After a couple of years of grinding, I made a decision to go with the regular job where I don't have to grind as much. I was not looking to not work but it was definitely much easier and mundane.

I would have remain passionate with the business I developed but then it would also not let me enjoy the time I was supposed to savour. I am in a different country and a different point in my life but I still wonder I need a side hustle. I am never satisfied with the regular work I do. The job is fine but I want something where I can control what I do. Good or bad, does not matter.

The hours were insane. To be honest, there were no hours I was not working.

Yes. It can be like this for sure and I have had periods of years where it has been. These days, I am still working a lot, plus Hive on top. It isn't for everyone.

After a couple of years of grinding, I made a decision to go with the regular job where I don't have to grind as much. I was not looking to not work but it was definitely much easier and mundane.

This is why I took the second job, it gave me a little more security, meaning I didn't have the pressure to perform. I kept working my business though.

The sense of control in work is something that is hard as an employee. What often ends up happening is that employees take control of what they can, which is often why there is a lot of pettiness in offices.

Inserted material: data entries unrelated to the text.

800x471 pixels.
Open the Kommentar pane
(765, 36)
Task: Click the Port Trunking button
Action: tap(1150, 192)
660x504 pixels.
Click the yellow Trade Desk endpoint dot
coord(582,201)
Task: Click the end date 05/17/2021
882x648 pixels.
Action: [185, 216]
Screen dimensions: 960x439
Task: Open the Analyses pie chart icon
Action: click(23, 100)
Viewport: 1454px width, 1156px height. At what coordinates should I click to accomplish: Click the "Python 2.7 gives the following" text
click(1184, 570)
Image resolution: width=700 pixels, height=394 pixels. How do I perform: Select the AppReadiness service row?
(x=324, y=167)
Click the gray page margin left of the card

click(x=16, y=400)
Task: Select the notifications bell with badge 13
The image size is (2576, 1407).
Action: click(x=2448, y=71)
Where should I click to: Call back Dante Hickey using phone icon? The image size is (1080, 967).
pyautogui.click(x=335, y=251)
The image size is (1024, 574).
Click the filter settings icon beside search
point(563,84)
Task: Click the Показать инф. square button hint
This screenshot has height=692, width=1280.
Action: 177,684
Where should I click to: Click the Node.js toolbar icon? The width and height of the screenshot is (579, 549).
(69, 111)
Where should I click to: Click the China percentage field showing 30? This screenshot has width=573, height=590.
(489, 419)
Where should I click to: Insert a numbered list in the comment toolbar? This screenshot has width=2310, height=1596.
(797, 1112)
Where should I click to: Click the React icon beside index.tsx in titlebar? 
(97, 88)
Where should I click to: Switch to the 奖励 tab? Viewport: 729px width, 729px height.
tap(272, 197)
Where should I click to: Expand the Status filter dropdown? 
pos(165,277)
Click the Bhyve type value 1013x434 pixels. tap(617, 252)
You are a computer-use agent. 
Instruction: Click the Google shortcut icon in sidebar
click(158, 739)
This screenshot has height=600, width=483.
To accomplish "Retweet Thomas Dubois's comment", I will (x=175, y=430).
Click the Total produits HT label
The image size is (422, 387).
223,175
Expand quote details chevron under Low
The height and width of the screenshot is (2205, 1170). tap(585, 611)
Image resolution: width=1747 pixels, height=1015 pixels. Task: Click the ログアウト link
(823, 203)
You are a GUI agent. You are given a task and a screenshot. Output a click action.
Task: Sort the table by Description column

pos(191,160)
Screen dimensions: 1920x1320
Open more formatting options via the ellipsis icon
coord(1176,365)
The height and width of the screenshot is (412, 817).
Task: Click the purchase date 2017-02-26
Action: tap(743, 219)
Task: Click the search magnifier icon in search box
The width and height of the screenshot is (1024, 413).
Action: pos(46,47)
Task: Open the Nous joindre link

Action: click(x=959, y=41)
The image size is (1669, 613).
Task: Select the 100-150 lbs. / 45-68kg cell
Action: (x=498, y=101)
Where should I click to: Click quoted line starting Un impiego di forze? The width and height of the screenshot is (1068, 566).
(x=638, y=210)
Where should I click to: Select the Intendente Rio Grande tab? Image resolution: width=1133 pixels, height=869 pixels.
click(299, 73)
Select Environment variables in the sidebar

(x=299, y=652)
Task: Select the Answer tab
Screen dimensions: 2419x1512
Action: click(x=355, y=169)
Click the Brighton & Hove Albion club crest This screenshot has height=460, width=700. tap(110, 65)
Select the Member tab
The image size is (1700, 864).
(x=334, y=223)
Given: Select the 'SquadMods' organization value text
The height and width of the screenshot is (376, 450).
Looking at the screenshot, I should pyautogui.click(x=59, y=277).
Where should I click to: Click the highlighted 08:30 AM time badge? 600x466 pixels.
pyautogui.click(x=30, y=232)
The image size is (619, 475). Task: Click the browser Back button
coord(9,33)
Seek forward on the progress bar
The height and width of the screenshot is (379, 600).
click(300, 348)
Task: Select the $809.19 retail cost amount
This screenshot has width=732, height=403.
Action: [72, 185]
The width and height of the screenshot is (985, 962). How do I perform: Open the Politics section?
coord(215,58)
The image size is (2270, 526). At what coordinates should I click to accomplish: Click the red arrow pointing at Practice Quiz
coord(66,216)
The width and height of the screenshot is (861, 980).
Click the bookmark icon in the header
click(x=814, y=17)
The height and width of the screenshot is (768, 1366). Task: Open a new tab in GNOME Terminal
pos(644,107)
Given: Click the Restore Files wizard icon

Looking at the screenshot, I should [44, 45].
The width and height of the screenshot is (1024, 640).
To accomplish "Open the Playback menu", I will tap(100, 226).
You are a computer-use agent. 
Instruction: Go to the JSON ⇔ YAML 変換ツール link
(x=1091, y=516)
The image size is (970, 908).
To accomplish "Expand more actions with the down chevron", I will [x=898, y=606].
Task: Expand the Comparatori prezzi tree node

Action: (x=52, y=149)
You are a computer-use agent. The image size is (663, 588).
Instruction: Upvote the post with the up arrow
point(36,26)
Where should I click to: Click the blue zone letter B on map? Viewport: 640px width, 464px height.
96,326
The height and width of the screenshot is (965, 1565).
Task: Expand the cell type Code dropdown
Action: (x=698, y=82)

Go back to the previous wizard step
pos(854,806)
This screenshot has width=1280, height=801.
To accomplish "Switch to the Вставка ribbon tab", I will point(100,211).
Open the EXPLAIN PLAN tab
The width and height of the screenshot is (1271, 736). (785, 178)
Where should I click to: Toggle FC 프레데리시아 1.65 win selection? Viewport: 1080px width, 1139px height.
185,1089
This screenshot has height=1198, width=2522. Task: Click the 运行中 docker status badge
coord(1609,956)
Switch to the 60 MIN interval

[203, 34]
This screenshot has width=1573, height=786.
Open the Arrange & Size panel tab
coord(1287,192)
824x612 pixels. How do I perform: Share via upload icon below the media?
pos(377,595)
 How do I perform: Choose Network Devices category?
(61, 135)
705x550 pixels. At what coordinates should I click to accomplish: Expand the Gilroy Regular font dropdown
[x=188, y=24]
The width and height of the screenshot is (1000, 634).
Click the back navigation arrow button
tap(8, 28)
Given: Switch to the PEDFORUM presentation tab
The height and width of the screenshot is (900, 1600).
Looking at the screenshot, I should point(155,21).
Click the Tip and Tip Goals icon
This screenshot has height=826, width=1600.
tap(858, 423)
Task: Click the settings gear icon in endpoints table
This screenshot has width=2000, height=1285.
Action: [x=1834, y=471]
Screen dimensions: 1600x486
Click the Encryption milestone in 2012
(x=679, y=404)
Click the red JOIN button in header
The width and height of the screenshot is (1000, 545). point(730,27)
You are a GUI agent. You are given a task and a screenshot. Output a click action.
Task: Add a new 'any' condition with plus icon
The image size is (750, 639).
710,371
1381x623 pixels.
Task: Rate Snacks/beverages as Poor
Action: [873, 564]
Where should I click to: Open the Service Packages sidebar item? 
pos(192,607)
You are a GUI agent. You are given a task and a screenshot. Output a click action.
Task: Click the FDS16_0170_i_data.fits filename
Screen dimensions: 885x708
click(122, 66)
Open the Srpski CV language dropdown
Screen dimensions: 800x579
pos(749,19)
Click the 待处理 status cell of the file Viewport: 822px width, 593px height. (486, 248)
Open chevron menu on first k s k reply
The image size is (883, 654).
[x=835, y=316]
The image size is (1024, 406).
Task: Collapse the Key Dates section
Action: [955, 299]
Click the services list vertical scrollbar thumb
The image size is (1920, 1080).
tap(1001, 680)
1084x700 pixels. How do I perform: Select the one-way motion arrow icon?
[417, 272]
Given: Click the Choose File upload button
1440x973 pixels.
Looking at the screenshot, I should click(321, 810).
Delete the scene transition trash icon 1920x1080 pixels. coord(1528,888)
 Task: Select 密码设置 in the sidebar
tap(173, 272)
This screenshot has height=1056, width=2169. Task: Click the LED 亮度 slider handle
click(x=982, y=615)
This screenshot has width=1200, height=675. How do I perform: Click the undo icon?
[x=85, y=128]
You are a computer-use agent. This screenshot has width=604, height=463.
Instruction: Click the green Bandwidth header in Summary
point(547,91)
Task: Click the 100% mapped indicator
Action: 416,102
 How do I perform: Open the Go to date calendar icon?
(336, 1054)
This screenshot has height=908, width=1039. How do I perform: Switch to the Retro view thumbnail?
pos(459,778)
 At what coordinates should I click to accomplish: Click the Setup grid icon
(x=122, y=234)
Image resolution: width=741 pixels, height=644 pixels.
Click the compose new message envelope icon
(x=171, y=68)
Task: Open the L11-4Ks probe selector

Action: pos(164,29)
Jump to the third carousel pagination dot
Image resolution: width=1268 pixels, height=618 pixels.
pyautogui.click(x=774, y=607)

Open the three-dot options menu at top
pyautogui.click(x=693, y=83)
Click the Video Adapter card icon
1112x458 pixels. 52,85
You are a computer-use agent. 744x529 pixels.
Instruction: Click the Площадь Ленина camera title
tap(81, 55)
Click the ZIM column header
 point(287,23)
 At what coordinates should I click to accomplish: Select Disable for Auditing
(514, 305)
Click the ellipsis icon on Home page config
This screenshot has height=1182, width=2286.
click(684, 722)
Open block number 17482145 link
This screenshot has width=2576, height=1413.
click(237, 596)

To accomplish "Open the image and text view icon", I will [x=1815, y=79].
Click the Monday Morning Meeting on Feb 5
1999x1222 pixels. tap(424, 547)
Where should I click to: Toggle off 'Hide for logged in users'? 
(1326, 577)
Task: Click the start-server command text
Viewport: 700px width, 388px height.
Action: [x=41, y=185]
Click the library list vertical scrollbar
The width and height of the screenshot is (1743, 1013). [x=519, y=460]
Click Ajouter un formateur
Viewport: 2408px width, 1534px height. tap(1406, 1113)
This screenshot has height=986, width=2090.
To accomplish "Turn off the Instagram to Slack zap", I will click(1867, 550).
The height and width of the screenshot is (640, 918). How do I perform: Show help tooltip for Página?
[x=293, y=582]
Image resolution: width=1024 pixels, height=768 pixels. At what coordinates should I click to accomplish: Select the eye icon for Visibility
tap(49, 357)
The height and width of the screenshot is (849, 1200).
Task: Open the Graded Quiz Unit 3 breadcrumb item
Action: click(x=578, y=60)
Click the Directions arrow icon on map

My sister and I didn't mind the actual work we did with our business but the hustling I think was among the things we hated the most XD

I much prefer the work I'm doing now but that currently doesn't pay as well, maybe soon or maybe I'll be a useless leech artist forever, who knows

Begging eh, I guess that means Elon Musk and Bill Gates and all those other famous entrepreneurial types are/were beggars too ;D

Begging eh, I guess that means Elon Musk and Bill Gates and all those other famous entrepreneurial types are/were beggars too ;D

I wonder what they had to do early on to get funding. Bill Gates dancing at the local strip club, Elon Musk selling weed on street corners. :D

Well not everyone starts from the bottom with small million dollar loans from thier parents XD

Some people have a hard life.... :D

@tarazkp, This world is ever changing and to grow one should evolve time to time because when we are evolving in a way we are expanding the knowledge of opportunities and current trends. Stay blessed.

Out of curiosity, what if I have been cursed?

Everyone is facing "Spiritual Battles", just strengthen your temple. If your KARMA is right then you will manifest your blessings today or tomorrow. Stay blessed.

I don't really believe in any of that stuff. There is what is and there isn't what isn't.

I agree with you. We don't know everything so everything is real and at the same time nothing is real, individual perspective is reality. Stay blessed.

And here I am, remembering that YOLO died at least five years ago. Nice revival attempt, but maybe let us not bring that one back. By DNA it turned into a drinking slogan and MEME while not being very good at either one of these.

And here I am, remembering that YOLO died at least five years ago. Nice revival attempt, but maybe let us not bring that one back.

The term died, the mindset flourished.

Especially in 2020, but in a reverse sense. COVID is around, 'yolo yourself at home', well well well...

I haven't checked the statistics, but I assume that there was an increase in depression related issues like suicide in 2020.

I heard in a podcast that the UN estimates around 400Million people will be thrown back into life-threatening poverty due to the collapse of global production lines.

That doesn't surprise me at all. Combine this with drive for faster automation of processes and it is going to get even worse, very fast.